The concept album clearly has its limitations, not least the possibility that no one will get what it's all about, and perhaps this accounts for its dwindling popularity. For all its creative freedoms, it offers an unwieldy method of showing off your musical prowess. So why are musicians suddenly trying to rehabilitate this totem of rock star folly?

One theory is it's a result of the changing ways we are listening to music. Gone are the days when you had to buy a whole album to hear the one song you actually wanted. With digital downloading, fans can pick the tracks they want and ignore the ones they don't. When many of us listen to our iPods on shuffle, there is dogged sense in making albums that are difficult to listen to in three-minute bursts.

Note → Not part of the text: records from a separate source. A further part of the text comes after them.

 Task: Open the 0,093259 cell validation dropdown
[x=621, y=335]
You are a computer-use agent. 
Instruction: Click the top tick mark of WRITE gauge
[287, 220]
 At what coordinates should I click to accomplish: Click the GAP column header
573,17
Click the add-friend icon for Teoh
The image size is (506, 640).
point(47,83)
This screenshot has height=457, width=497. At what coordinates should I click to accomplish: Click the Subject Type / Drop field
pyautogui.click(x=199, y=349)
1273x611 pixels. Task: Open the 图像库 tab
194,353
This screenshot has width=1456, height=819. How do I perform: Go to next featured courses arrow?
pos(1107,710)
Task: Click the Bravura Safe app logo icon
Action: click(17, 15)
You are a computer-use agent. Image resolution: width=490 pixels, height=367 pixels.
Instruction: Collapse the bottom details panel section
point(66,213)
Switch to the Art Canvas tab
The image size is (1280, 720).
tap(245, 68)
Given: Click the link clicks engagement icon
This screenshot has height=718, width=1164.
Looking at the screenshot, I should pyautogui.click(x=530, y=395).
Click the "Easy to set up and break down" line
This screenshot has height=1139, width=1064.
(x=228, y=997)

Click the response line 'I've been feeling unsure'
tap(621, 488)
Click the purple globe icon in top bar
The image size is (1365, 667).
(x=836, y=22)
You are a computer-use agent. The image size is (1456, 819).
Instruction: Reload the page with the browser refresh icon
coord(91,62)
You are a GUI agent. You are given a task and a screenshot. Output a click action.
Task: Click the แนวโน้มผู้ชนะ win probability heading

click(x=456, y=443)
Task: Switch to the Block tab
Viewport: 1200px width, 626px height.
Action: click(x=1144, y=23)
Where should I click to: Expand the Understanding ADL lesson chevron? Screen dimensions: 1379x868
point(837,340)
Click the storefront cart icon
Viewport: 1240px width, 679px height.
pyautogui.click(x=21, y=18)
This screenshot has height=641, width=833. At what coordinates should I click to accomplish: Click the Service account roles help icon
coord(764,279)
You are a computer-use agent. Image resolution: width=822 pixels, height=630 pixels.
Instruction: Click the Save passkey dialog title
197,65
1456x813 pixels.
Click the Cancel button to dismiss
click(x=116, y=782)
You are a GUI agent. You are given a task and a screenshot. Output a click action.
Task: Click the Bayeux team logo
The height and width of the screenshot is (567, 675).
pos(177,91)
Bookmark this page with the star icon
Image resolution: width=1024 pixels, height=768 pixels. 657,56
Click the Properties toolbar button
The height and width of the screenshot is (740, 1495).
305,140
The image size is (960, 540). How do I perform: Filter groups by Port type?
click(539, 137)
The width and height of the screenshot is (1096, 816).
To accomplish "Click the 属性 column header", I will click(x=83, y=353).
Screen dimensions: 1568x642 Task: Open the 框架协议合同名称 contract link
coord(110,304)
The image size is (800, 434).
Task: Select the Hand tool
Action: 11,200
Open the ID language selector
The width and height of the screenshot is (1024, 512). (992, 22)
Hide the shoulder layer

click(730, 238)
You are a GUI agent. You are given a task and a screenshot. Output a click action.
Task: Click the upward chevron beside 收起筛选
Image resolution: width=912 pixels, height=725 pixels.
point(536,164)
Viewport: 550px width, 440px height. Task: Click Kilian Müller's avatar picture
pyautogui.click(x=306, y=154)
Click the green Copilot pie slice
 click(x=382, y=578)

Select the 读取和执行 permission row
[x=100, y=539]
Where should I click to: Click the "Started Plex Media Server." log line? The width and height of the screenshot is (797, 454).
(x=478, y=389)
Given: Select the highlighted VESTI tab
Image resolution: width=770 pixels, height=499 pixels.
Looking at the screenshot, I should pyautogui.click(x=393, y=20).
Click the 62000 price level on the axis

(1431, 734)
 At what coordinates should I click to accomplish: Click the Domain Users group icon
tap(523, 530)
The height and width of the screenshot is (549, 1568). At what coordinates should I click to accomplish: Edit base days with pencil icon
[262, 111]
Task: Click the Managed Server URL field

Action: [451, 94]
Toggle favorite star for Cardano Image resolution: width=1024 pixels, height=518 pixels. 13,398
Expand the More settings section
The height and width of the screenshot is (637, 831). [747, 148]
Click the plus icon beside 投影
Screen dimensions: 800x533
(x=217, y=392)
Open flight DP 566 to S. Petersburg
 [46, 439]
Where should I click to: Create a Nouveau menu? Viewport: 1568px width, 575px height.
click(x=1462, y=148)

It's possible that artists are trying to breathe new life into a dying format and discovering the art of storytelling in the process.

Part of our cynicism when it comes to concept albums probably lies in a collective recoiling at the notion of pop stars – by definition shallow, fly-by-night types – trying to be clever. A similar type of snobbery afflicts the music industry that, notorious for underestimating its consumers, assumes short attention spans among music listeners and shies away from complex formats and ideas.

So, perhaps it's time to stop frowning on musicians aiming a little higher than the three-minute pop song. After all, what would become of our great novelists if they were confined to producing novellas, or film-makers reduced to churning out shorts? Why shouldn't ambition be rewarded, not thwarted?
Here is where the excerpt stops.